As I wandered around my garden last night. I felt so grateful. I have salad leaves, cucumbers, spinach, raspberries, rhubarb, peas, strawberries, chickory and courgettes, all there on hand to enhance my diet and reduce my spend. Potatoes, currants, tomatoes, green beans and beetroot are not far behind.
People have said to me that they can’t afford to have a garden or don’t have the space. I grow the majority of mine in containers and use old toy boxes, bags, broken buckets, dustbins, mushroom boxes (make holes in the bottom of them all), as well as some free plant pots I got from an online local page. I plant my seeds in grape boxes or fruit packaging as they already have holes in the bottom, and use meat packaging underneath as drip trays. I make my own compost and use seeds from supermarket produce, or get them in sales, or as gifts.
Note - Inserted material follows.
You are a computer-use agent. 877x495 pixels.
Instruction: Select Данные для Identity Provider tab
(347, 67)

Sometimes I swop plants that I have propagated with ones I want. I swopped strawberry plants from runners and black currant bushes that were grown from cut branches for seeds this year.
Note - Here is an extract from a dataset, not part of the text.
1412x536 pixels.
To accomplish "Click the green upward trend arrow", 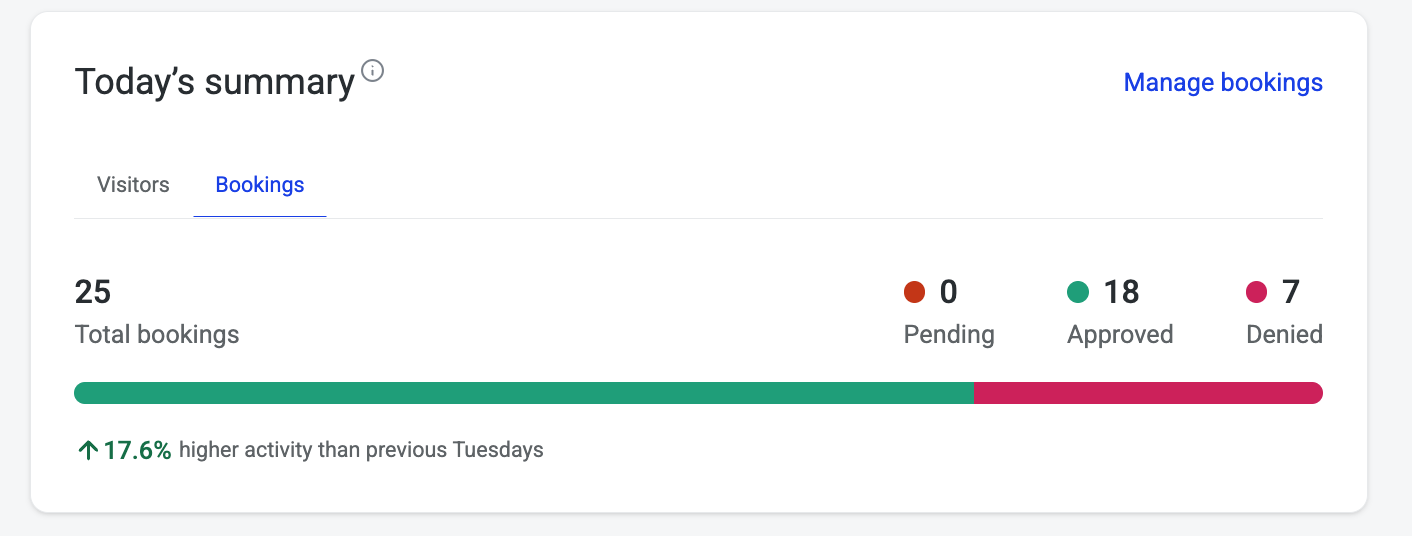I will pos(87,451).
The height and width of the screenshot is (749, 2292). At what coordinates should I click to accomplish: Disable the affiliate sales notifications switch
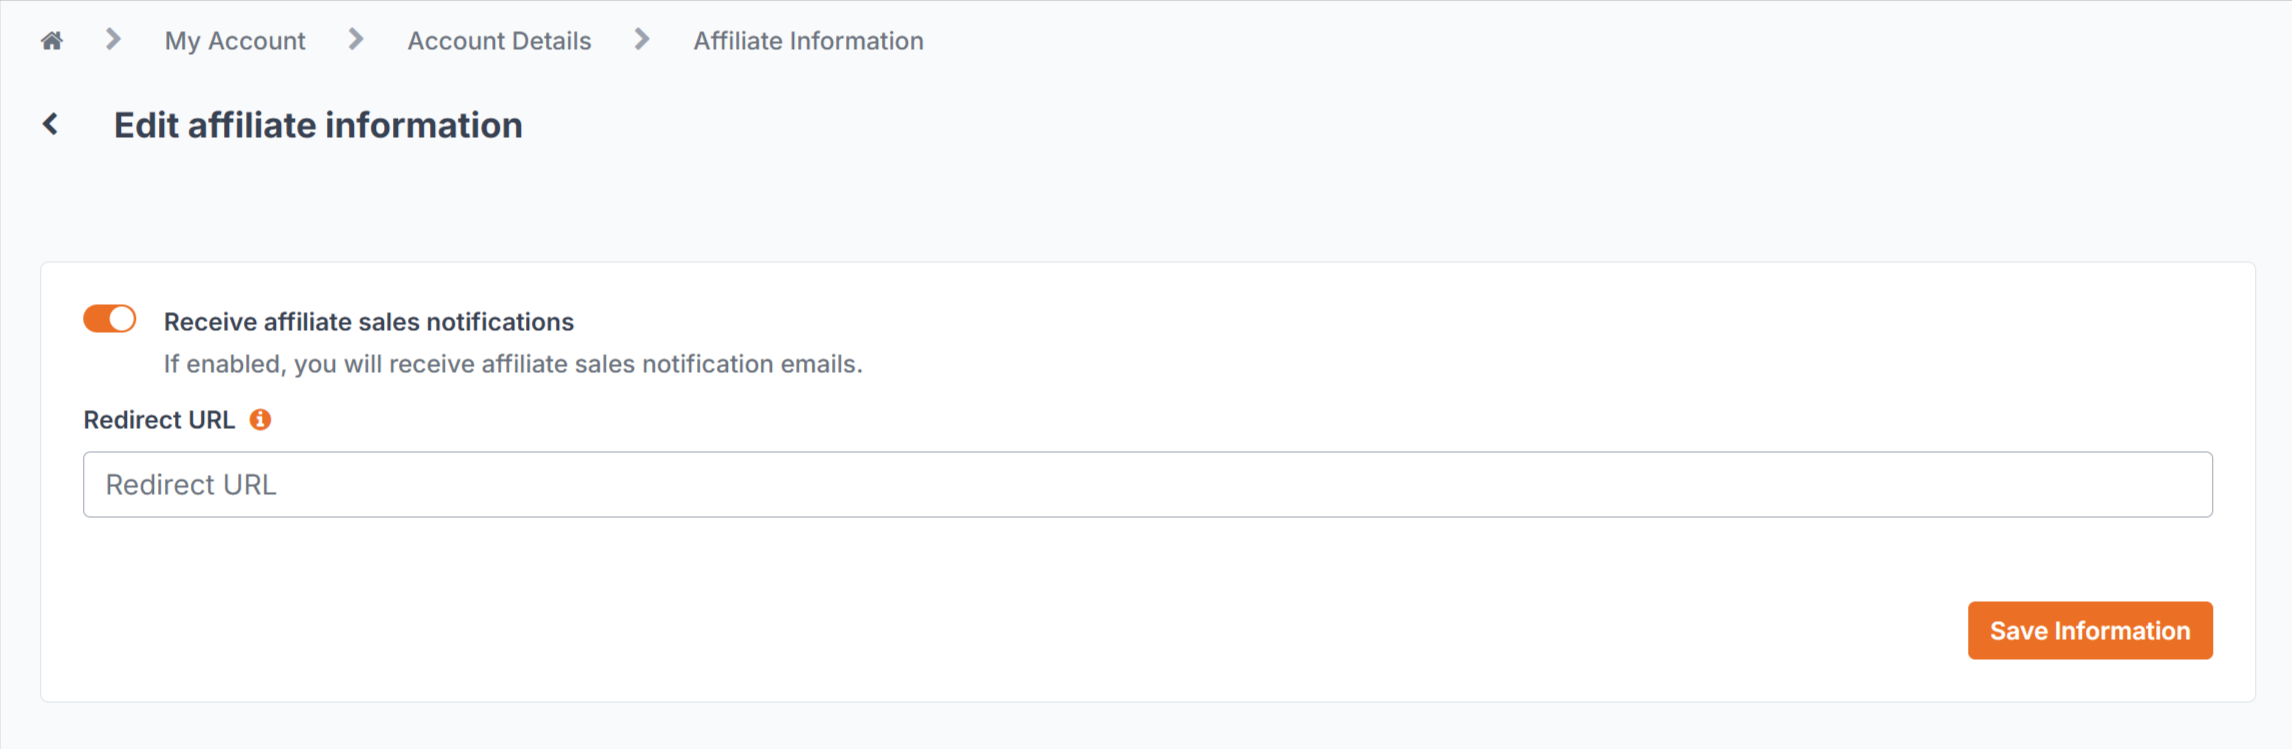coord(110,319)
I have some bamboo sticks to use as supports but if I don’t have enough I will use sticks foraged from the local woods. Plant ties are cut up strips of a pair of tights, and my little watering can is a large plastic milk bottle with holes drilled in the lid. Plant labels are also cut up bits of a milk carton or old lolly sticks. My fork and spade cost £5 the pair from a car boot sale, and in the past I have made a mini green house or cold frame by putting an old window or plastic on top of a box.
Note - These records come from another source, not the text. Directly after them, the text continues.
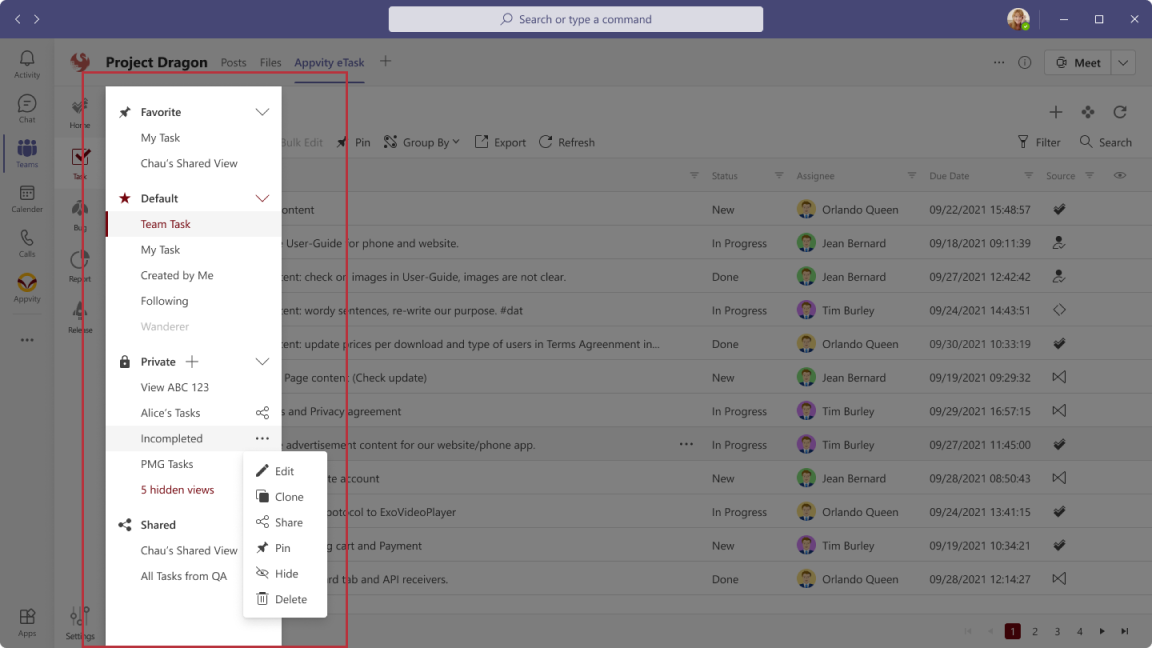Hide the Incompleted view
This screenshot has width=1152, height=648.
click(x=283, y=573)
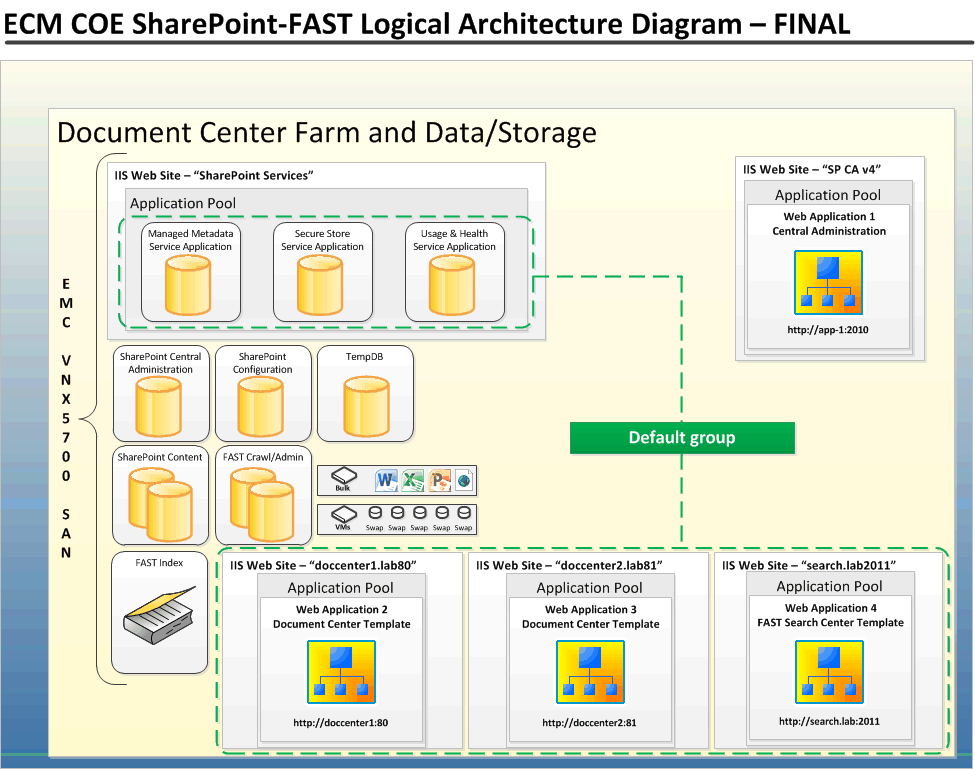Click the VMs diamond icon

click(343, 513)
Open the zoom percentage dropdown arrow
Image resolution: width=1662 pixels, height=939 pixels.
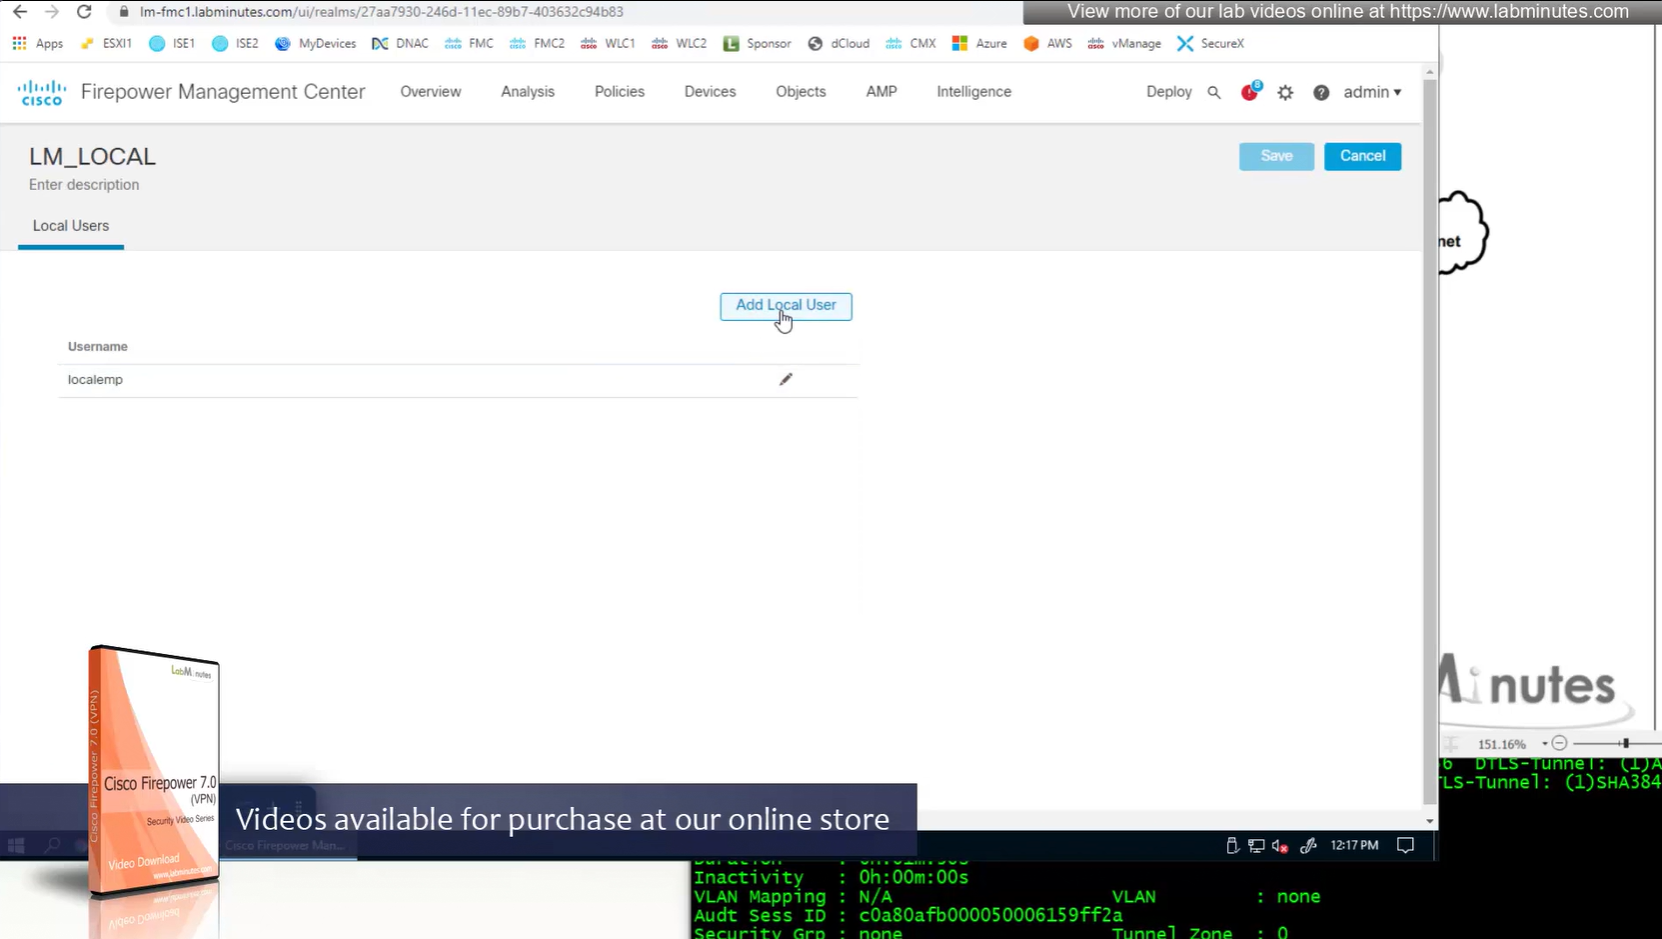click(x=1544, y=744)
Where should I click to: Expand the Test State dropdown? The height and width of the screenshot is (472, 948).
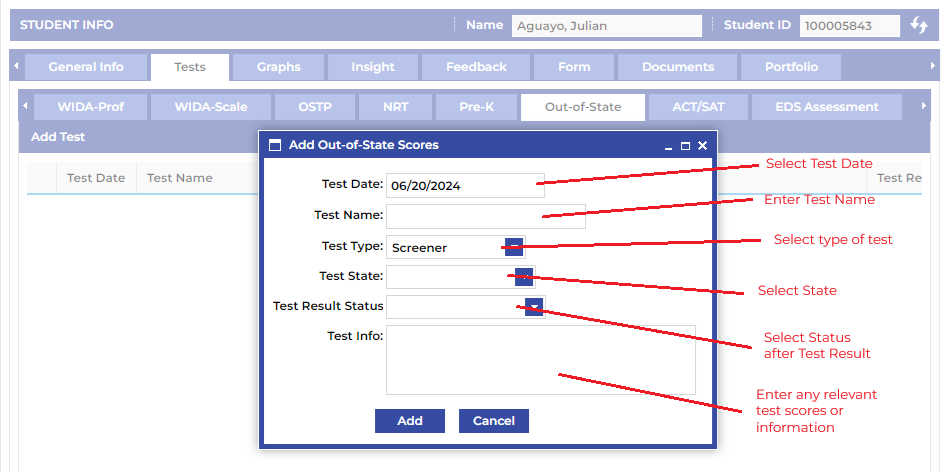point(524,276)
It is not too late to plant some vegetables this year. Spring cabbage, carrots, salad leaves, and radishes can all be planted now, and even beans in the South of the UK. I also plant potatoes and just put bubble wrap around the pots when it is time for frost. Home grown veg tastes so much better and has more nutrients as it is fresher than the stuff you buy in the supermarket. Why not have a go, even if it is just a box of cress on your window sill?